We also normalize the pixel values from the range 0–255 to 0–1. Normalization improves model performance and helps achieve faster and more stable convergence during training.

1. Flattening: Converts each 28×28 image into a 1D vector of size 784.
2. Normalization: Scales pixel values to the range [0, 1] for better model convergence and stability

In [None]:
# Flatten each 28x28 image into a 784-length vector
x_train_flat = x_train.reshape(x_train.shape[0], -1)
x_test_flat = x_test.reshape(x_test.shape[0], -1)

# Normalize pixel values to range [0, 1]
x_train_flat = x_train_flat.astype('float32') / 255.0
x_test_flat = x_test_flat.astype('float32') / 255.0

### Step 4.1: Displaying the pixel matrix of an image
Now we will select an image and display the pixel matrix of that image.

In [None]:
# Select one image
image = x_train[0]

# Display the pixel matrix
print("Pixel matrix for the first image:")
print(image)


### Step 5: Build and Train the logistic regression model
We create a multinomial logistic regression model using the ‘saga’ solver, which is suitable for multi-class classification problems and large datasets. The model is then trained on the flattened and normalized Fashion-MNIST images along with their corresponding labels.

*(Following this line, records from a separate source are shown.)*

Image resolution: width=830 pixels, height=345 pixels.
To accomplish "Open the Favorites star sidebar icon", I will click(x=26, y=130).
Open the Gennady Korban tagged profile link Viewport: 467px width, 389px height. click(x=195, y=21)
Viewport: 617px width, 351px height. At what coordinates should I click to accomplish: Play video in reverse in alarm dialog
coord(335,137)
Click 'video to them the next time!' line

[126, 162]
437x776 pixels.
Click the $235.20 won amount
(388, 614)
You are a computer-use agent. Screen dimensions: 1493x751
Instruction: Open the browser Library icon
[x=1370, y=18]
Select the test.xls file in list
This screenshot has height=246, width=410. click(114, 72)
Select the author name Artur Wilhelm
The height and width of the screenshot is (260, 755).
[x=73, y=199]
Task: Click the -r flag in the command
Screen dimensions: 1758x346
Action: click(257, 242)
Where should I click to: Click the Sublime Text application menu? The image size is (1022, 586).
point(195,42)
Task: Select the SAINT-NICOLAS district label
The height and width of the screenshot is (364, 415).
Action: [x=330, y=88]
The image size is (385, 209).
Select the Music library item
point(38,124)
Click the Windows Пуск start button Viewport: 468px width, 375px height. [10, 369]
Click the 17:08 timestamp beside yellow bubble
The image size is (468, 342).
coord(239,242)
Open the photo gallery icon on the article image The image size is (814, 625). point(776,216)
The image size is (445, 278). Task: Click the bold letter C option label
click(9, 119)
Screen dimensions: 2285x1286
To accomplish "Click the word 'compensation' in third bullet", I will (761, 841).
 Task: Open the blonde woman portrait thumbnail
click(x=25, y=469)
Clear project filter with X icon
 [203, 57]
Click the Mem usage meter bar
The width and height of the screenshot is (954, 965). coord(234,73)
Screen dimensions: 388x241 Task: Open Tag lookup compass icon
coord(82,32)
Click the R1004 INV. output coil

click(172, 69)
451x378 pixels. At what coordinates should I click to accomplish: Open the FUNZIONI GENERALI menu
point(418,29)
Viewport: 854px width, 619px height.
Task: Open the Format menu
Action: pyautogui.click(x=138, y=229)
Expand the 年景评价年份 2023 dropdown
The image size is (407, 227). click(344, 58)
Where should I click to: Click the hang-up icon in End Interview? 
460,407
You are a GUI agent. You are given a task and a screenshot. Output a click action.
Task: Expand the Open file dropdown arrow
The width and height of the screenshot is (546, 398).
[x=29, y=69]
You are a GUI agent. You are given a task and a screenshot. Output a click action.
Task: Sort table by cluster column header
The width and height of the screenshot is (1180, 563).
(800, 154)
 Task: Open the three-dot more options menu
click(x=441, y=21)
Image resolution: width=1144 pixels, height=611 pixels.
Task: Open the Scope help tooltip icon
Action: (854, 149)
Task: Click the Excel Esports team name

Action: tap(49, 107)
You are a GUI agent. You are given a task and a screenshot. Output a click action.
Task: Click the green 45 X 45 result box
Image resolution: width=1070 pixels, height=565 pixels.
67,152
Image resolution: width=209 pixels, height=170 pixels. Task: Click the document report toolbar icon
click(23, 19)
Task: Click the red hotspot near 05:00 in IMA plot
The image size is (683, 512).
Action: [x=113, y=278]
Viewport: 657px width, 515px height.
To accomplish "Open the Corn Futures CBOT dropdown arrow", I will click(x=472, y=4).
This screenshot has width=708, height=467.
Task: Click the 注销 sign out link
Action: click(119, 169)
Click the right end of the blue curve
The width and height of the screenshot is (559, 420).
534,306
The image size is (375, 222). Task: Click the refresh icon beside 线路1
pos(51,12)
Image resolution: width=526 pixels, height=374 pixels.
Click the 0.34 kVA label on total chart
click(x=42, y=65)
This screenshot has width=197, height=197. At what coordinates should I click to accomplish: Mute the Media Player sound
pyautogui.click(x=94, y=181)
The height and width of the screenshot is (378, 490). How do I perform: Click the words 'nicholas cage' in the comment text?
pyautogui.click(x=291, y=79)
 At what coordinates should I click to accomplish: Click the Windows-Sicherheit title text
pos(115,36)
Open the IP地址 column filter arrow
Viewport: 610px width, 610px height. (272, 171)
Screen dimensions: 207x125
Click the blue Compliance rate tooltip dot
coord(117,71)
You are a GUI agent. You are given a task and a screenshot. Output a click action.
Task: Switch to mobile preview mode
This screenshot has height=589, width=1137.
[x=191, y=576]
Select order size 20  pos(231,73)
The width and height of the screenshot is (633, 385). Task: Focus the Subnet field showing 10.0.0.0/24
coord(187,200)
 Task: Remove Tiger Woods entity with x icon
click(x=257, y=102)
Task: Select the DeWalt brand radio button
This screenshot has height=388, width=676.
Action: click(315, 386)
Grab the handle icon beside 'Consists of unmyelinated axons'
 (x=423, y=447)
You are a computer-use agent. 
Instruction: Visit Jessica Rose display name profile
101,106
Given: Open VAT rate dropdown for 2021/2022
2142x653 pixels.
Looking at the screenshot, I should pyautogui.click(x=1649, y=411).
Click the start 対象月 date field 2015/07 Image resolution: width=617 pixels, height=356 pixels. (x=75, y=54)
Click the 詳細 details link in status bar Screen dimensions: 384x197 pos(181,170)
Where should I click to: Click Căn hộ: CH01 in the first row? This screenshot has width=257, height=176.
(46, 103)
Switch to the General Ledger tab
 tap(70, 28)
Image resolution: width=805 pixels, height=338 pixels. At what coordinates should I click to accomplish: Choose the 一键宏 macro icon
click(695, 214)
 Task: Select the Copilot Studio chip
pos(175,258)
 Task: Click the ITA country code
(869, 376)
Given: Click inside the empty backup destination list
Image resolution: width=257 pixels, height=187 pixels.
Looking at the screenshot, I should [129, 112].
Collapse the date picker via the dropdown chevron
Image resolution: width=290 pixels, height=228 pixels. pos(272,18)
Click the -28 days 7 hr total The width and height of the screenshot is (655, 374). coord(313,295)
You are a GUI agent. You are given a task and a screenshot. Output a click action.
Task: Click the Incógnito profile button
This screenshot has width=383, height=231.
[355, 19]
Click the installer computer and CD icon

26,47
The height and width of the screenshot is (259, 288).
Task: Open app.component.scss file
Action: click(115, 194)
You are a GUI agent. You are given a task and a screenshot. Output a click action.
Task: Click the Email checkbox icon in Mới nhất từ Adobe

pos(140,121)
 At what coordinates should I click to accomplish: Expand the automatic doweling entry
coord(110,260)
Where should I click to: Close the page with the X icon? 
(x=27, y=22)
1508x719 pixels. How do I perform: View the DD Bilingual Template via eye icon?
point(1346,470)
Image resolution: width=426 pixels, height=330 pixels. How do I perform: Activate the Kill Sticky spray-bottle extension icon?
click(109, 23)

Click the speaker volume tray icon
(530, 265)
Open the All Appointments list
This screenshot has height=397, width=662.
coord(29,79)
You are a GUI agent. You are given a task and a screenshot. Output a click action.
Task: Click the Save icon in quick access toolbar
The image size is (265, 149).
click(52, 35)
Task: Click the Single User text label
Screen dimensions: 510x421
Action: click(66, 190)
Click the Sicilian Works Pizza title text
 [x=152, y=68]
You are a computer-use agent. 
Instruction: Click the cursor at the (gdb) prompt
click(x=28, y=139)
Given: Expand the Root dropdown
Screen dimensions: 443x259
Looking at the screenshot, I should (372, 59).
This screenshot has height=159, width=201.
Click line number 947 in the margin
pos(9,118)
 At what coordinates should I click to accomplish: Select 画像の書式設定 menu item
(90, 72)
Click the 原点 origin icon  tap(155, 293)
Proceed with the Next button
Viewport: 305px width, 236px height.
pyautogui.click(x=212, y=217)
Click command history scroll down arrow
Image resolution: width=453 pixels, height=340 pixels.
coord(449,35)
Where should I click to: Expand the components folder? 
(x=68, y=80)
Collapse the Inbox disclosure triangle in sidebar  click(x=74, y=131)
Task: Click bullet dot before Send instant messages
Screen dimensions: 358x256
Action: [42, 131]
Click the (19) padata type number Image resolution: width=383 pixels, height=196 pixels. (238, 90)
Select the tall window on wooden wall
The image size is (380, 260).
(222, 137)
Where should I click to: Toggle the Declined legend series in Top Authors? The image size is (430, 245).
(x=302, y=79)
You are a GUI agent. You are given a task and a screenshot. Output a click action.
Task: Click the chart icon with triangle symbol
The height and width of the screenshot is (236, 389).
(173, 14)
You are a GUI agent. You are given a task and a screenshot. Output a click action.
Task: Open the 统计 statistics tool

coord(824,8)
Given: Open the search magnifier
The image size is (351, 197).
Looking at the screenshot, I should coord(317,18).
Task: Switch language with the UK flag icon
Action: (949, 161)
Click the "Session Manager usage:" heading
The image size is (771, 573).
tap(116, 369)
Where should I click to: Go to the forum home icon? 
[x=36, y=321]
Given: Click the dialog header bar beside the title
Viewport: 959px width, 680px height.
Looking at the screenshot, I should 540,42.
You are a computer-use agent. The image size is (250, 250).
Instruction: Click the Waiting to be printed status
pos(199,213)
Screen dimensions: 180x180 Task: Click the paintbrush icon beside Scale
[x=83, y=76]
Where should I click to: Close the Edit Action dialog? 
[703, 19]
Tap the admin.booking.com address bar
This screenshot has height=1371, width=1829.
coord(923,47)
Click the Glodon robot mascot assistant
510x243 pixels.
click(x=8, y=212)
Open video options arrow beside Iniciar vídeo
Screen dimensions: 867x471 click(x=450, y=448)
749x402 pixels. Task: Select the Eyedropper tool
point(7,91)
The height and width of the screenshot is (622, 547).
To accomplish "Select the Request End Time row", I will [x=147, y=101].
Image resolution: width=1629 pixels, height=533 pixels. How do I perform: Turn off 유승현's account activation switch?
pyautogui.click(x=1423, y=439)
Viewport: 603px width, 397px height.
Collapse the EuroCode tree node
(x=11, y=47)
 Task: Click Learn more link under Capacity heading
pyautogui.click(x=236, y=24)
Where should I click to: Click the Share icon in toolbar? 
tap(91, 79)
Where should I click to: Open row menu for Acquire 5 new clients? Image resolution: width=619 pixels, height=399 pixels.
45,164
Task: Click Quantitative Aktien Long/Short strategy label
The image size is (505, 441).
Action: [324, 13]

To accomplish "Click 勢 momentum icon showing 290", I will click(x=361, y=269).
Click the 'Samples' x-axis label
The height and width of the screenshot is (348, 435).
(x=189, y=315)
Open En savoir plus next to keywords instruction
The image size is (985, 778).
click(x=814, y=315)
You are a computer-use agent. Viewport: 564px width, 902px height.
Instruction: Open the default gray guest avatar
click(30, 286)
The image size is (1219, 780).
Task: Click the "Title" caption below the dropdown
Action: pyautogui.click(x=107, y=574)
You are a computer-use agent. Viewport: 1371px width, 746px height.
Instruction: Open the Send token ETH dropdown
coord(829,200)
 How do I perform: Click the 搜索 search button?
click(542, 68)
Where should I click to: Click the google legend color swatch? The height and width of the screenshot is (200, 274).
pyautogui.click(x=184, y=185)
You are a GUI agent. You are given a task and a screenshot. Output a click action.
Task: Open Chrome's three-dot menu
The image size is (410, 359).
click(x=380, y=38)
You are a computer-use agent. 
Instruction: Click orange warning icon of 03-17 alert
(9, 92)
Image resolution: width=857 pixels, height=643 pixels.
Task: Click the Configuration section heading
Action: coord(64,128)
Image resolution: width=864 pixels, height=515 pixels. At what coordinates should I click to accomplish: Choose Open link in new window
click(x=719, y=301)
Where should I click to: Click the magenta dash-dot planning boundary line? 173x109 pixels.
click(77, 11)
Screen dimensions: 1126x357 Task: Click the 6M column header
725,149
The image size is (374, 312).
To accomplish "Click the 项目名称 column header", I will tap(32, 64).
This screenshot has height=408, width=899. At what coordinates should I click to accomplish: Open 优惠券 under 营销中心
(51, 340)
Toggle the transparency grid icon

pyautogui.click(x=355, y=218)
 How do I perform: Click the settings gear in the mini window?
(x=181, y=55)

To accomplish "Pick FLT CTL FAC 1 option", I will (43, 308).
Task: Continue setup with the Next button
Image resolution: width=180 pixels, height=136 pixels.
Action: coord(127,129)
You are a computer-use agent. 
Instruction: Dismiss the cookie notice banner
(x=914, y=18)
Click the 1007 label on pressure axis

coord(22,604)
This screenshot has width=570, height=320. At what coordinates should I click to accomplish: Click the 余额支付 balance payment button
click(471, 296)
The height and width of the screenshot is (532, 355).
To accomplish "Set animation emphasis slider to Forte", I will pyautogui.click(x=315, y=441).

1. Multinomial logistic regression: Handles multiple classes (10 fashion categories in Fashion-MNIST).
2. SAGA solver: Efficient for large datasets and supports the multinomial loss function.
3. Training process: The model learns weights for each pixel to distinguish between different clothing categories.

In [None]:
# Using 'saga' solver for large datasets and multinomial classification
model = LogisticRegression(
    solver='saga',
    multi_class='multinomial',
    max_iter=3000,
    tol=0.01, 
    verbose=1,        
    n_jobs=-1,        
    warm_start=True
)

# Train the model
model.fit(x_train_flat, y_train)

### Step 6: Evaluate the model
After training, we predict labels for the test dataset. We evaluate the model’s performance using accuracy and detailed classification metrics such as precision, recall, and F1-score.
1. Accuracy gives an overall measure of correct predictions.
2. Confusion matrix shows per-class performance.
3. Classification report gives precision, recall, and F1 score for each digit.

In [None]:
# Accuracy on the test set
accuracy = model.score(x_test_flat, y_test)
print(f"Test Accuracy: {accuracy:.4f}")

# Predictions for detailed evaluation
y_pred = model.predict(x_test_flat)

# Confusion matrix
cm = confusion_matrix(y_test, y_pred)
print("Confusion Matrix:\n", cm)

# Classification report
print("\nClassification Report:\n", classification_report(y_test, y_pred))

### Step 7: Visualize the predictions
This step visualizes the first 10 images from the test set where the model predicted the digit correctly. It helps you qualitatively assess the model’s successes. Here we also display the first 10 test images where the model made incorrect predictions, highlighting areas where the model could be improved. Visualisation helps you better understand and interpret your results and model performance.
1. np.where(y_pred == y_test) gets the indices where predictions match the true labels.
2. np.where(y_pred != y_test) gets the indices where they differ.


In [None]:
plt.figure(figsize=(10,5))
for i in range(10):
    plt.subplot(2, 5, i+1)
    plt.imshow(x_test[i], cmap='gray')
    plt.title(f"Pred: {y_pred[i]}\nTrue: {y_test[i]}")
    plt.axis('off')
plt.show()

In [None]:
# Find indices of correct and incorrect predictions
correct_indices = np.where(y_pred == y_test)[0]
incorrect_indices = np.where(y_pred != y_test)[0]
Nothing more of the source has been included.